Monday, March 14, 2011

Cincinnati Art Museum — Four Bucks Deal for Two Shows

Neil wasn't feeling particularly well, but Eric was wanting to get out of the house and do something.  So they left to get a quick lunch while I was outdoors enjoying the crisp sunny day.  Evidently, Neil started feeling better as they were away all afternoon.  I was waiting for them on the back doorsteps listening to Toby barking when they returned.  They seemed more than eager to tell be about their day of art.

      The Cincinnati Art Museum is one of the best deals in the region for a cheap, cool afternoon.  Thanks to the Rosenthals, admission is free to the museum.  Parking is $4 per car (though if you’re willing to hike it up the hill and look long enough, you can find a spot somewhere on Mount Adams or Eden Park) and patrons pay as they enter the museum.  In addition to revolving pieces from the permanent collection, there are three galleries devoted to special exhibitions.  The museum possesses an extraordinary fashion collection, which is finally being shown from time to time.  The history of the wedding dress exhibition, held a couple of months ago, was extraordinary.

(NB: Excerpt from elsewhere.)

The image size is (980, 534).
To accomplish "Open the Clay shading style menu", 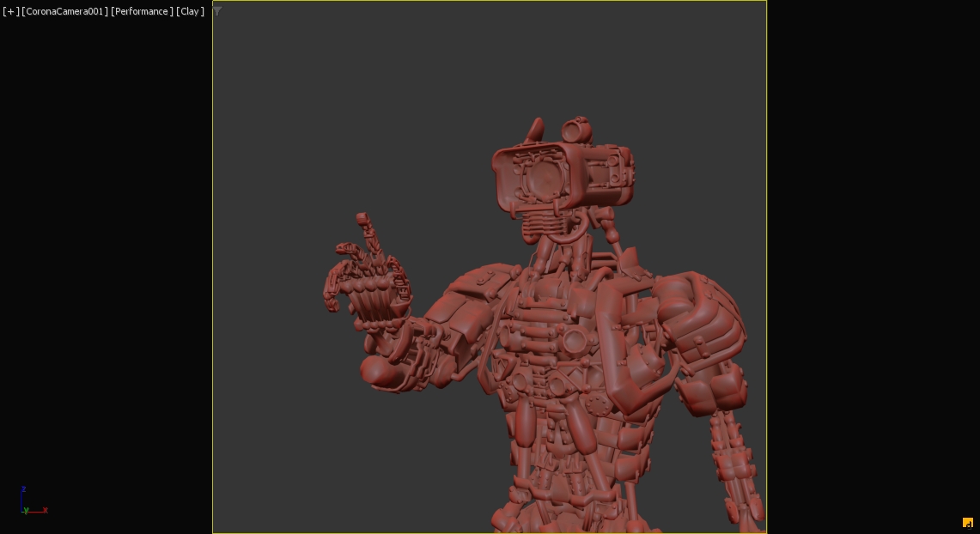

The Amazing American Circus Poster
      Right now, The Amazing American Circus Poster is on display.  The Strobridge Lithographing Company, based in Cincinnati, created many of the posters for Barnum & Bailey as well as Ringling Bros and other companies and that’s the basis for the exhibition.  Lithography began in 1798 and had a connection historically to circuses, which came into their own as an international traveling entertainment medium in the mid-19th century.  The posters are from the 1850s – 1920s, though centered on the 1880s.  There are about fifty posters, representing various aspects — the parades through towns from the railroad stations, animal acts, sideshow exhibits, and specialty acts – but it is difficult to know if it’s been well curated because it’s a narrow (specifically because of a local company’s product) representation of what might have been a larger genre.  Of course, this type of popular art is ephemeral and many of the posters have probably been lost over the years.

      The circus industry serves as a metaphor for many other industries (and even shifts in the geopolitical landscapes and the shifting balance of empires).  A few small circuses expanded to a larger number traveling through Europe and North America because of the expansion of the railroad.  The industry relied heavily on self-promotion and hype, while constantly assuring patrons of its truth in advertising.  Over a forty-year period, four major circuses merged into one corporation.  Smaller circuses tried to fill in the gaps by playing in smaller cities and towns.  However, the expansion of zoological gardens in many cities, and the invention of new media through technological progress cooled the mass population’s consumption of this specific entertainment.  


The interior courtyard of the Cincinnati Art Museum
      The Way We Live Now (referencing Trollope’s novel concerned with the changing British Empire at the end of the 19th century), the secondary exhibition, housed across the interior courtyard, displays pieces from the 21c Museum Hotel in Louisville.  The exhibit is in anticipation of the 2012 plans to open a 21c Museum Hotel in the Metropole building adjacent to the Center for Contemporary Art and across the street from the Aronoff Center for the Arts in downtown Cincinnati.  Artists from around the world created these works in the past decade.  They refer to various current cultural, political, and economic forces.  There is a strong sense of playfulness in many of the works and an open definition.  What I mean is that though we’re not the first viewers to experience these works, there isn’t a body of review or criticism to tell us they mean and what we should understand from them.  I hope 21c Museum Hotel founders Laura Lee Brown and Steve Wilson will consider purchasing works in the future from Art Prize, which was held for the second time this past fall in Grand Rapids, because there were some extremely adventurous sculptures in that show.

      The Cincinnati Art Museum is always worth a visit, regardless of the special exhibits, because the permanent collection is intriguing and the Cincinnati Wing is a revelation.  The exterior and interior architecture are excellent examples of Greek Revival and some elements of 19th century Gothic.  The Cincinnati Wing was built in the past decade and it’s a fine example of merging a new building with an existing one and somehow making it look as if it was always one whole.